The real power of CCGs comes from the active engagement and participation of front line clinicians.  Those CCGs that find ways of engaging each and every GP within the group are the ones that give themselves the greatest chance of success.  Part of this is that the engine for change in CCGs shifts from the ‘ivory towers’ that PCT management teams used to drive decision making from, to the interaction of individual GPs with their patients, and the genuine understanding of the changes that are needed that this brings.  CCGs that choose to drive their thinking through management consultants risk doing this at the expense of the engagement of front line clinicians, and for many this is not going to be a risk worth taking.

CCGs also need to find ways of operating with a much reduced management allowance than that which funded PCTs.  One obvious way of doing this is reducing or eliminating the spend on management consultants, which in turn will allow funds to be used for the permanent management capacity that is required to drive sustainable long term change.

There is an argument, however, for using management consultants in very specific sets of circumstances.  One is when there are very new, inexperienced management teams in place, which is currently the case for many CCGs. These teams can benefit greatly from the additional expert support that management consultants can bring in this early stage of their development.  It is notable that many CCGs have actively engaged management consultancies as an ‘organisational development’ partner in the pre-authorisation period.

If you ask the PCT chief executives who regularly employed management consultants, they would say that these companies bring an ability to accelerate and challenge organisational thinking or specific pieces of work, where the ability to do so did not exist within the management team.  For example, where 3-5 year strategies were being developed (something that would by definition be carried out infrequently), they would say it is better to use expert, time limited external capacity, than to try and develop that expertise internally.
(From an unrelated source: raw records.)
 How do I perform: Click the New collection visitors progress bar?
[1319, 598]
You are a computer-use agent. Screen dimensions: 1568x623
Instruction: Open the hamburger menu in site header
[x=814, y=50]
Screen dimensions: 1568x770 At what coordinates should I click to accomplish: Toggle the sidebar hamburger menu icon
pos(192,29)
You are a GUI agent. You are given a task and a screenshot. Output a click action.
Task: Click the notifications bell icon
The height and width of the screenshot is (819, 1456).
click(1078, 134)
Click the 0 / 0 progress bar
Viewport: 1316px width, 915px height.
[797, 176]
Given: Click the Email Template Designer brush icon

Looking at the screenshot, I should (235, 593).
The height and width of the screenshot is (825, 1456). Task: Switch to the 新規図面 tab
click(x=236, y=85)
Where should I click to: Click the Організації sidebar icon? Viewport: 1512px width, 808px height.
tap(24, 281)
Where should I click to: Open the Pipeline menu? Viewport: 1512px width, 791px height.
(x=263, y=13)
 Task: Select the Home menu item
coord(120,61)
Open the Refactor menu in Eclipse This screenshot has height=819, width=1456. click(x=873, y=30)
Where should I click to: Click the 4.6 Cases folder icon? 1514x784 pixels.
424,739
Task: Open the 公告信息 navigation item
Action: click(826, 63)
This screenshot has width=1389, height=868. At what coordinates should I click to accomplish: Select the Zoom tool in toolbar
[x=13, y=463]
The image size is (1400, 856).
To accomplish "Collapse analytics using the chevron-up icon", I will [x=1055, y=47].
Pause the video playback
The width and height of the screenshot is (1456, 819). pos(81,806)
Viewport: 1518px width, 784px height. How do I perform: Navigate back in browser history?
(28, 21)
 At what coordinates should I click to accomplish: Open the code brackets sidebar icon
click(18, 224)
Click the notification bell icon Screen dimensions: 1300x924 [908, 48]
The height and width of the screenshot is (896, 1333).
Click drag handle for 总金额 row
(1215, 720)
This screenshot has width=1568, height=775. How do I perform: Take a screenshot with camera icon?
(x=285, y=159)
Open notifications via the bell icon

Management consultants can also operate as relatively neutral brokers to support and develop multi-organisational working.  So if CCGs are looking to create a system-wide programme on the frail elderly for example, support from management consultancies can create the capacity required to drive it forward quickly, as well as create a requirement for financial commitment from all partners that in turn can lead to greater emotional commitment to the work.  CCGs are also trying to find ways of working with each other, for example so that they can present one voice to their commissioning support provider.  A neutral broker can facilitate this process by bringing an impartial perspective, where leadership by one CCG is often met with mistrust by the others.

So there may be good reasons for CCGs to use management consultants in specific sets of circumstances.  To be clear, these would not include: creating extra capacity (as opposed to expertise) only, as this is far too an expensive a mechanism; looking for external thinking as a substitute for front line clinical engagement; or, worse, because the accountable officer does not trust the judgement of his/her own management team.

Where CCGs do choose to use management consultants, it is critical they have strategies in place for managing the grass root GP antibodies that will exist.  These strategies should consist of some combination of these basic elements:

1. GP leaders not management leaders should lead the procurement process (demonstrating the organisation is still clinically led)

2. GP leaders should be able to clearly articulate the rationale for using management consultants

3. An upfront communication should be in place with the membership about what is happening and why

Management consultants are not evil, and there are occasions when they can add real value. The challenge for CCG leaders is to find ways of accessing this expertise when it is needed, without losing the engagement of the member GPs.  However good the expertise, this is never a price worth paying.